Associate Justice of the Maine Supreme Court
- In office September 16, 1988 – March 15, 1994

Member of the Maine Senate
- In office 1974–1984

Personal details
- Born: Samuel Wilson Collins September 17, 1923 Caribou, Maine, U.S.
- Died: March 22, 2012 (aged 88) Rockland, Maine, U.S.
- Party: Republican
- Spouse: Dorothy Collins
- Relations: Donald Collins (brother) Susan Collins (niece)
- Education: University of Maine Harvard Law School
- Profession: Attorney

= Samuel Collins (Maine politician) =

American judge and politician

Samuel Wilson Collins Jr. (September 17, 1923 – March 22, 2012) was an American lawyer, jurist and politician from Maine. A Republican, Collins was first elected to the Maine Senate in 1974. He was served for 10 years until 1984, when he did not seek re-election. Collins served for 6 years (1988 to 1994) as an associate justice of the Maine Supreme Judicial Court. He also served on his local school board from 1952 to 1960.

Collins chose to return in Maine following law school graduation and took a position with Alan Bird's law firm in Rockland, where he was later named a managing partner. The law firm was later renamed Collins, Crandall, Hanscom and Pease.

A Republican, Collins served in the state senate with his brother, Donald Collins of Caribou. Collins' tenure included terms as the state senate's majority leader.

==Personal==

Collins was born and raised in Caribou, Maine and worked as a youth on a potato farm. He was the oldest of four sons to Samuel Wilson Collins and Elizabeth Black Collins. Collins graduated from Caribou High School and attended the University of Maine.

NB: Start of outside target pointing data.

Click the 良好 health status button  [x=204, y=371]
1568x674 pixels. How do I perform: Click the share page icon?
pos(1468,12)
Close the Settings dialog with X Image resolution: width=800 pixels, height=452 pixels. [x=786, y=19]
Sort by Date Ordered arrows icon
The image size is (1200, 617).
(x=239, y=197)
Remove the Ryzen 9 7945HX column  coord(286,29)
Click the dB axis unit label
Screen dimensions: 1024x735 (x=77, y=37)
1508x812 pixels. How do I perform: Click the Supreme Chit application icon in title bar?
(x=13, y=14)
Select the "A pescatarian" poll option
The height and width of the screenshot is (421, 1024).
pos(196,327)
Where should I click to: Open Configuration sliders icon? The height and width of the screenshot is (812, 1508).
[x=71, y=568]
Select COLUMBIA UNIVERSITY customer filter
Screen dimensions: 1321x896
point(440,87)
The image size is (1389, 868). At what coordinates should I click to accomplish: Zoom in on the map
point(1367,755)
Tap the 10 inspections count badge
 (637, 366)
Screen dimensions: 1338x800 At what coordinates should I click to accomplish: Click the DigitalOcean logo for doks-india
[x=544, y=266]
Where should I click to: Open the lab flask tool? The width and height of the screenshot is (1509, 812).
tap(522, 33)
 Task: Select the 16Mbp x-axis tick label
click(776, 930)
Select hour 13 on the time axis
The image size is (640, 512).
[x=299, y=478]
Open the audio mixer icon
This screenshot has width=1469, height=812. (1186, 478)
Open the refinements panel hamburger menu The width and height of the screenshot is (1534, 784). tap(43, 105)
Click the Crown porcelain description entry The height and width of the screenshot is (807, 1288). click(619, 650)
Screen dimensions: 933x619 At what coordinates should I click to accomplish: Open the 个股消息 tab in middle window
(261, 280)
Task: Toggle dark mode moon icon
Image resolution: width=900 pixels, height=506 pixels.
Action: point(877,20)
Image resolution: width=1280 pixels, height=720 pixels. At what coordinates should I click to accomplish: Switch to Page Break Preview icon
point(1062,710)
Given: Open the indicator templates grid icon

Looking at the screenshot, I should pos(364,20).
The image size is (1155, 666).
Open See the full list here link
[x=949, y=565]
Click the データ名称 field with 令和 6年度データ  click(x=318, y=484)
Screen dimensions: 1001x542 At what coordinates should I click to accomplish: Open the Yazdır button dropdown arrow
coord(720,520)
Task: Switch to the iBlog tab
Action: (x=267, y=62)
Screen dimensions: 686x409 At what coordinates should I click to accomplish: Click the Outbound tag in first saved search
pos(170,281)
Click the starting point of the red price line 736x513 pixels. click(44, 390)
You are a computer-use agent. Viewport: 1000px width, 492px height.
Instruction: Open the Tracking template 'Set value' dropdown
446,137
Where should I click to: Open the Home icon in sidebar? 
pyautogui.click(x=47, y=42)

He graduated in three years and worked during World War II in the War Department in Arlington, Virginia doing army intelligence work.

After the war ended, Collins attended and graduated from Harvard Law School in 1947. An active Unitarian-Universalist, Collins served as president of the Universalist Churches of Maine and president of the Northeast District of the Universalist/Unitarian Association. He was the uncle of the U.S. Senator of Maine Susan Collins.